Obviously I just want to do this so I can go to properties and stop it being hidden. But I can't find it!

I'm able to change this setting in other folders just fine.

Can anyone help me out?


----------



## Neon Black (Jun 1, 2010)

Try going tools>folder options>view tab>tick "show hiden files and folders" and untick "hide protected operating system files (recommended)" then hit apply and ok. Then to double check that it took go back in and make sure they are still as above.

If so then try and unhide the folder.
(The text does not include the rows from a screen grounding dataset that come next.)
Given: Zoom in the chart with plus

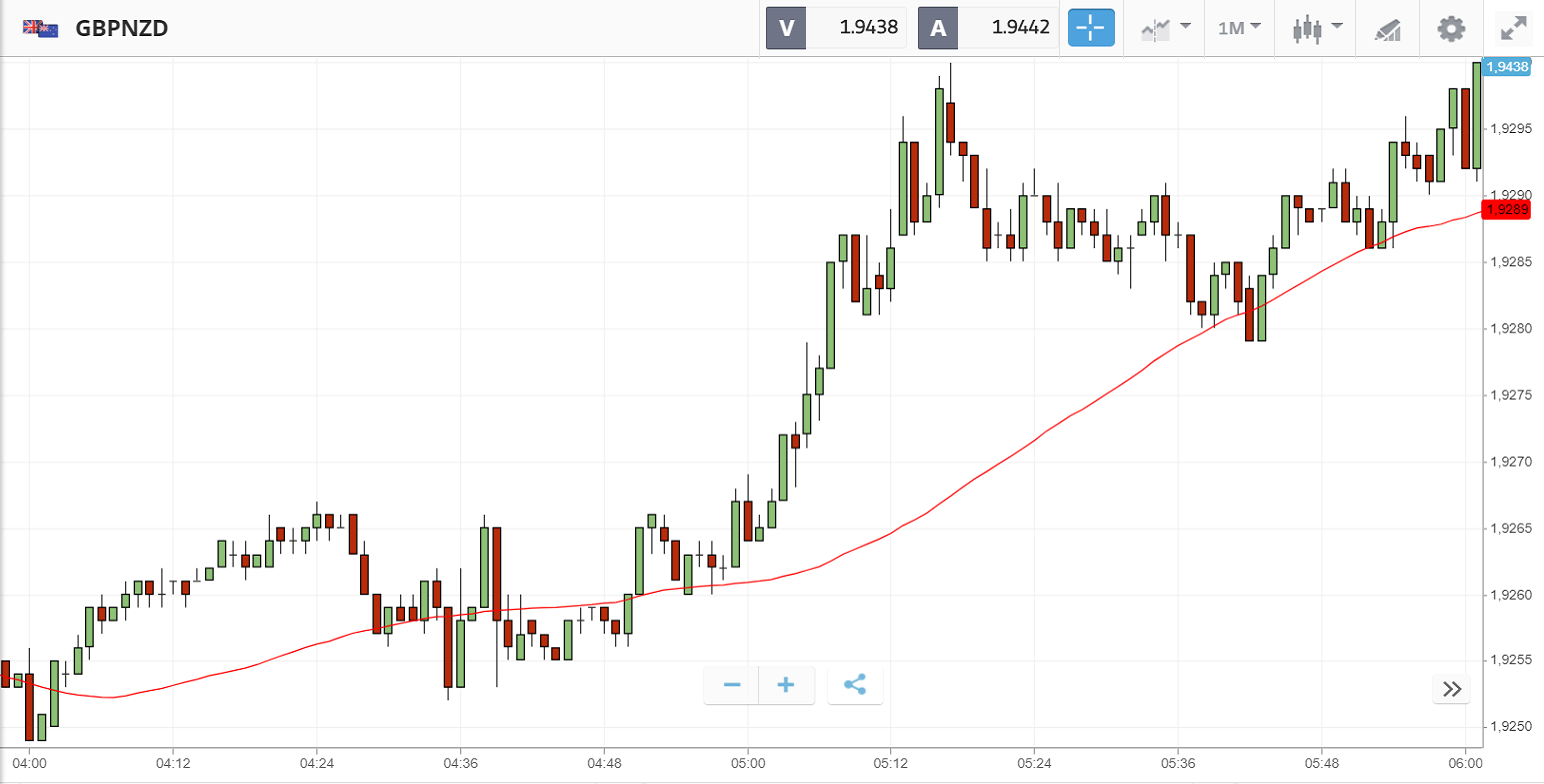Looking at the screenshot, I should [786, 685].
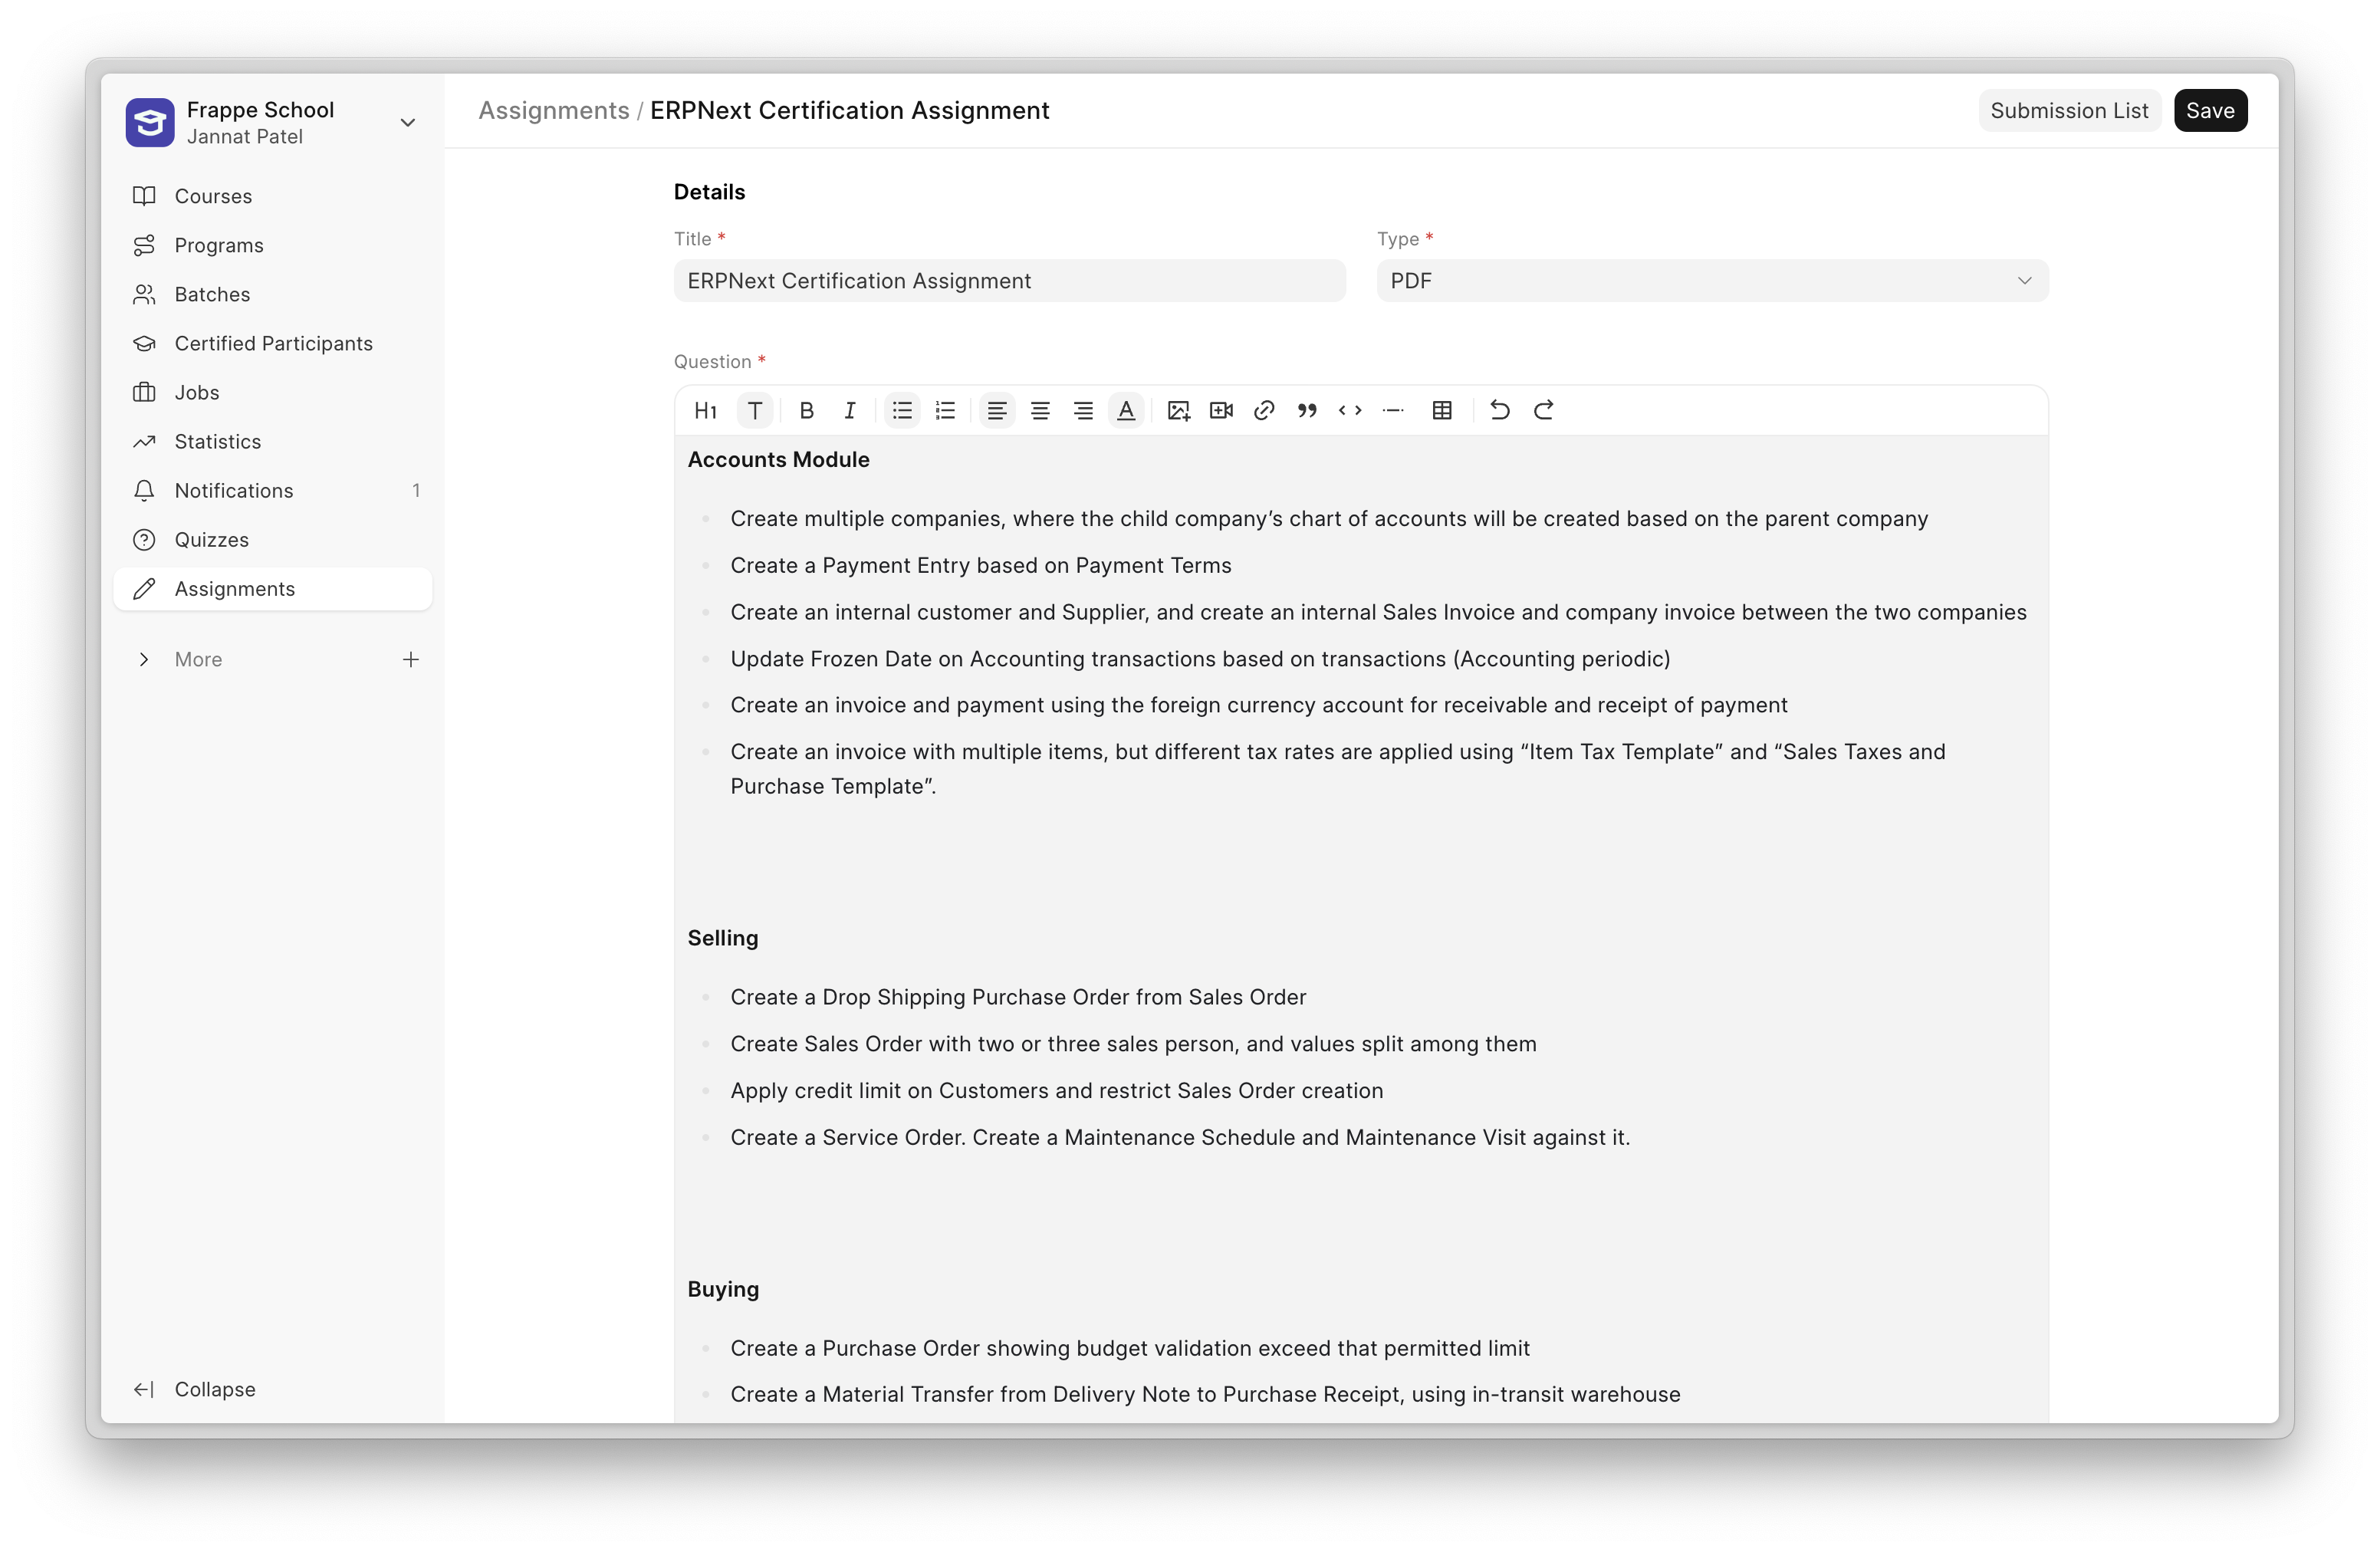Toggle bullet list formatting
Viewport: 2380px width, 1552px height.
(902, 410)
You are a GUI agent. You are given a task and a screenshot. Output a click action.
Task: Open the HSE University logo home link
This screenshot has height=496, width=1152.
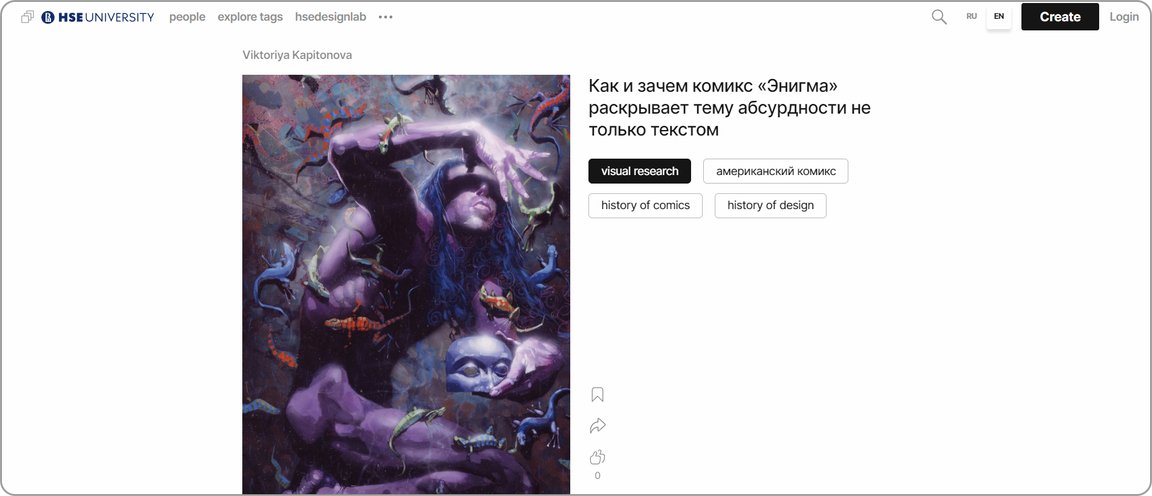point(98,17)
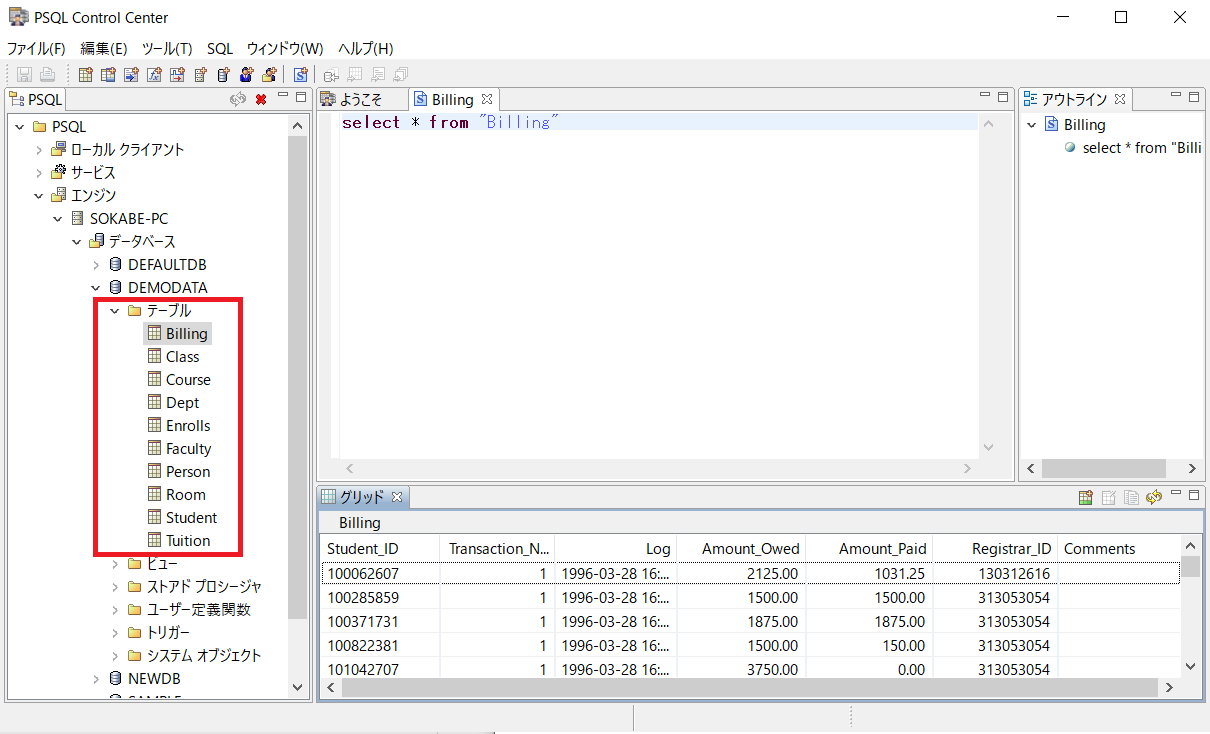Viewport: 1210px width, 734px height.
Task: Click the yellow refresh icon in grid panel
Action: 1154,497
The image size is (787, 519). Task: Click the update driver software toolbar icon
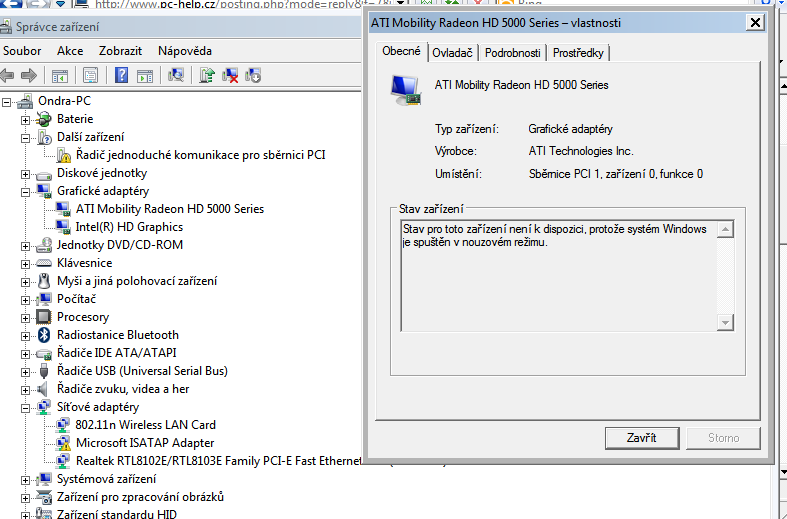pos(207,75)

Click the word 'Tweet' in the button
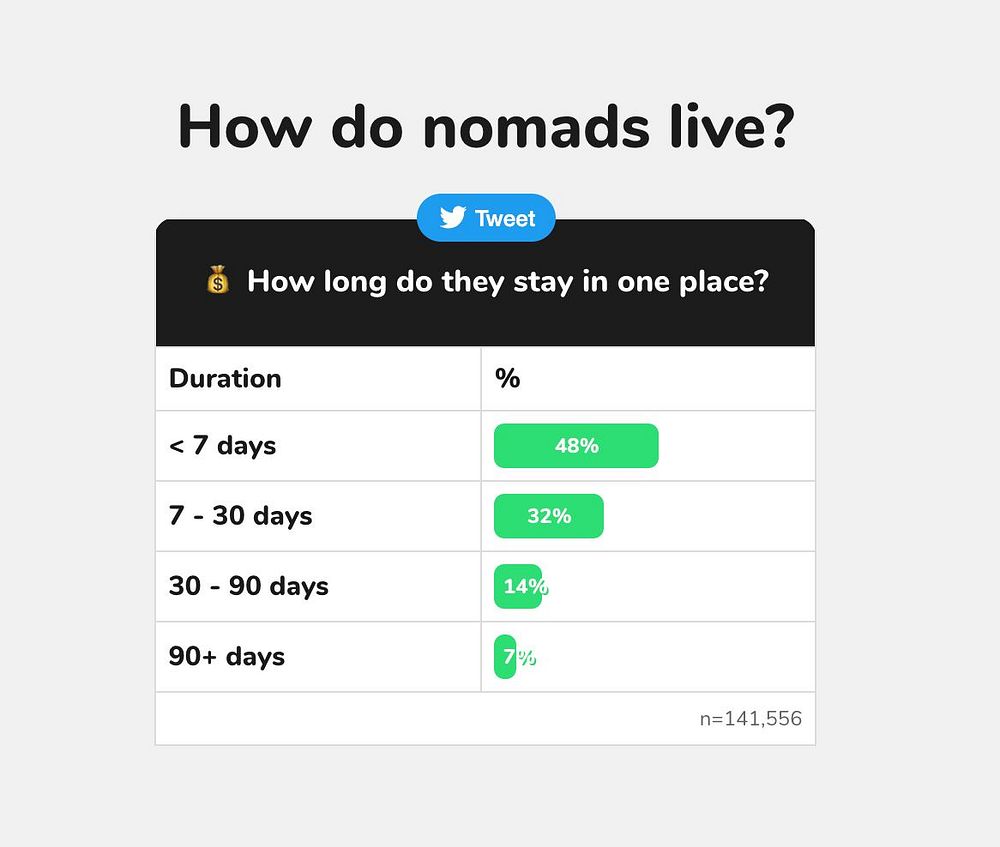click(505, 219)
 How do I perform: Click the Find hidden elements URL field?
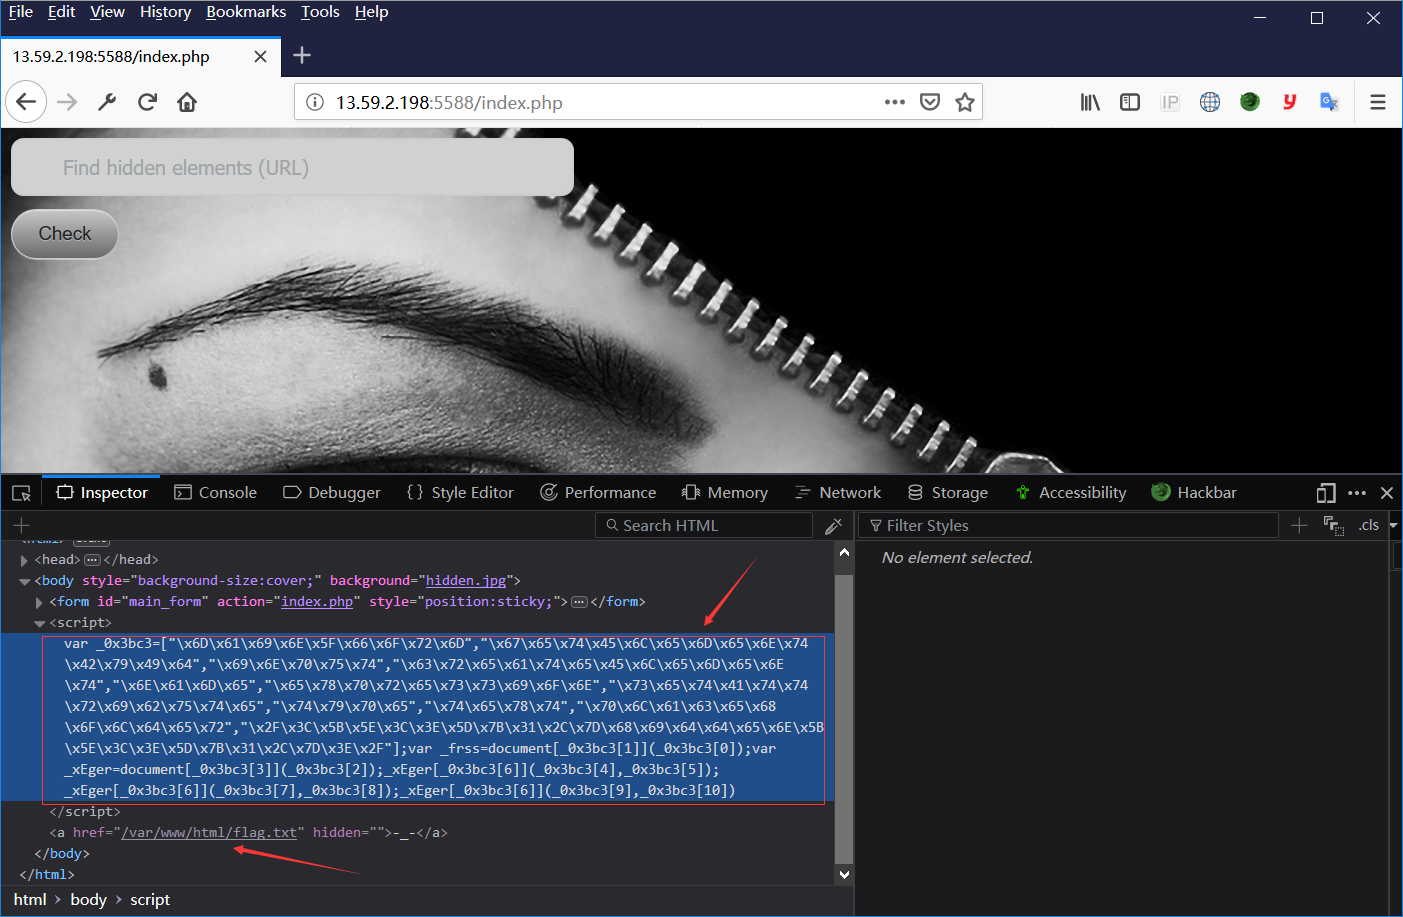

If not and you've made your documents private, depending on the version of windows XP you have you might have to take ownership of the folder.

Hope this helps.


----------



## Heakinakai (Jan 28, 2010)

Start > Run > CMD > in comand line enter:

*attrib "C:\Documents and Settings\User" -h*

Should unhide it


----------



## m_scrag (Jun 2, 2010)

Heakinakai said:


> Start > Run > CMD > in comand line enter:
> 
> *attrib "C:\Documents and Settings\User" -h*
> 
> Should unhide it


Thanks, that unhid the folder but I'm pretty sure most of what was in it is still hidden, and I still can't change the settings to view hidden files...

"My Documents" and "NTUSER.DAT" is all I can see.

Also, Hide protected OS files was already unchecked.

Those certain desktop icons and start menu folders are still gone.

:4-dontkno


----------



## Heakinakai (Jan 28, 2010)

Sorry that probably my fault, I should have told you the code for unhiding sub files and folders as well.

Start > Run > CMD > in comand line enter:

attrib "C:\Documents and Settings\User" -h /s

Should do sub folders as well.


----------



## m_scrag (Jun 2, 2010)

Sorry, this is a really old post and basically I'd given up on it, but this is causing more problems now...

I tried that extra bit, but it said parameter format was incorrect or something.

I think the particular problem was with the "-"

Thoroughly confused :s


----------



## Prophet (Oct 24, 2004)

hide the folder then run the attrib "C:\Documents and Settings\User" -h /s


----------



## TheOutcaste (Mar 19, 2009)

If you forget the quotes around the folder name, you'll get the *Parameter format not correct -* error.
There must be a space between *-h* and */s* also, or you'll get an *Invalid switch - -h/s* error


----------